Stockfish randomicity

amchess · Post by **amchess** » Tue Sep 26, 2023 2:00 pm

Chess knowledge is not only to play the best or worst moves, but also to find as comprehensive/significant test samples as possible.
I tested Stockfish at long times (25+10) against an engine of similar strength over 200 games. The test took more than 10 days and I ran it twice. In the first, Stockfish won with 3 games to spare. In the other, the result was the opposite.
As for the tests at ultra-long times over thousands of games, they exalt patches that pruning very hard.
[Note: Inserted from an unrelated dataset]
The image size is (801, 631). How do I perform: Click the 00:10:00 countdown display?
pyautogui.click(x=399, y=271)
In fact, some derivatives such as Crystal and ShashChess show how they are able to resolve many more hard positions than basic Stockfish at non ultrafast times, precisely because they do not make too much use of selectivity techniques.
So, in my opinion, testing over thousands of games is only good if you want to get a bullet monster.
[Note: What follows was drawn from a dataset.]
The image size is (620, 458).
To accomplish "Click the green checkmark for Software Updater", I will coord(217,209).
connor_mcmonigle · Post by **connor_mcmonigle** » Tue Sep 26, 2023 6:01 pm

amchess wrote: ↑Tue Sep 26, 2023 2:00 pm Chess knowledge is not only to play the best or worst moves, but also to find as comprehensive/significant test samples as possible.
I tested Stockfish at long times (25+10) against an engine of similar strength over 200 games. The test took more than 10 days and I ran it twice. In the first, Stockfish won with 3 games to spare. In the other, the result was the opposite.
As for the tests at ultra-long times over thousands of games, they exalt patches that pruning very hard. In fact, some derivatives such as Crystal and ShashChess show how they are able to resolve many more hard positions than basic Stockfish at non ultrafast times, precisely because they do not make too much use of selectivity techniques.
So, in my opinion, testing over thousands of games is only good if you want to get a bullet monster.

As has been explained to you countless times at this point, a 200 game test is meaningless garbage. Even single threaded, you'll get different results between test runs due to slight timing variations.
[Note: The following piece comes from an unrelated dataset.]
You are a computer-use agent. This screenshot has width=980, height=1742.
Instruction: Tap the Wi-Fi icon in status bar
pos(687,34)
Crystal shows that you can weaken Stockfish by >100 of Elo and slightly improve its performance on tactical test positions - this doesn't mean pruning and reducing less is better. To the contrary, from a game playing perspective, it's provably much worse as it results in the engine spending time on lines which usually prove to be bad.

amchess · Post by **amchess** » Tue Sep 26, 2023 8:32 pm

I don't agree. As I explained me too a lot of times, at vltc, if you classify before the positions, you'll obtain both goals. This is Shashchess idea. Moreover, 200 games MUST be meaningful because the samples are carefully choosen by chess knowledge and the TC is 25+10.

syzygy · Post by **syzygy** » Wed Sep 27, 2023 12:56 am

amchess wrote: ↑Tue Sep 26, 2023 2:00 pm Chess knowledge is not only to play the best or worst moves, but also to find as comprehensive/significant test samples as possible.
I tested Stockfish at long times (25+10) against an engine of similar strength over 200 games. The test took more than 10 days and I ran it twice. In the first, Stockfish won with 3 games to spare. In the other, the result was the opposite.

So what you want to see is that they play 2x100 times the same 2 games with the same 2 outcomes. Right.

amchess · Post by **amchess** » Wed Sep 27, 2023 9:48 am

I mean you cannot underestimate the fact that, after 200 games at 25+10, Stockfish does not prevail.
My purpose with ShashChess is not to make a bullet monster, but a tool USEFUL to the practical player
- by correspondence (thus optimized for long times)
-OTB, with a handicap mode based not simply on the number of random errors, but on a player's thinking system provided by the classical rating function with weights that can be turned on and off according to the level of play With the neural network, which is a black box, this fine granularity would not be possible, and using a handicap mode as in the MAIA project would be too approximate because it is based on error-filled matches between humans.
On the other hand, even Stockfish 11 (the last one without a net) is definitely stronger than even the human world champion.
In my opinion, research, in general, is useless and terribly boring if it does not make people's lives better.
As for the testing strategy, I do not have the recipe ready and was pondering how to improve it given precisely the randomness of the operating system and the engine itself for lazy smp. Perhaps, testing against weaker engines could also be considered.

Ciekce · Post by **Ciekce** » Wed Sep 27, 2023 12:03 pm

amchess wrote: ↑Tue Sep 26, 2023 8:32 pm I don't agree. As I explained me too a lot of times, at vltc, if you classify before the positions, you'll obtain both goals. This is Shashchess idea. Moreover, 200 games MUST be meaningful because the samples are carefully choosen by chess knowledge and the TC is 25+10.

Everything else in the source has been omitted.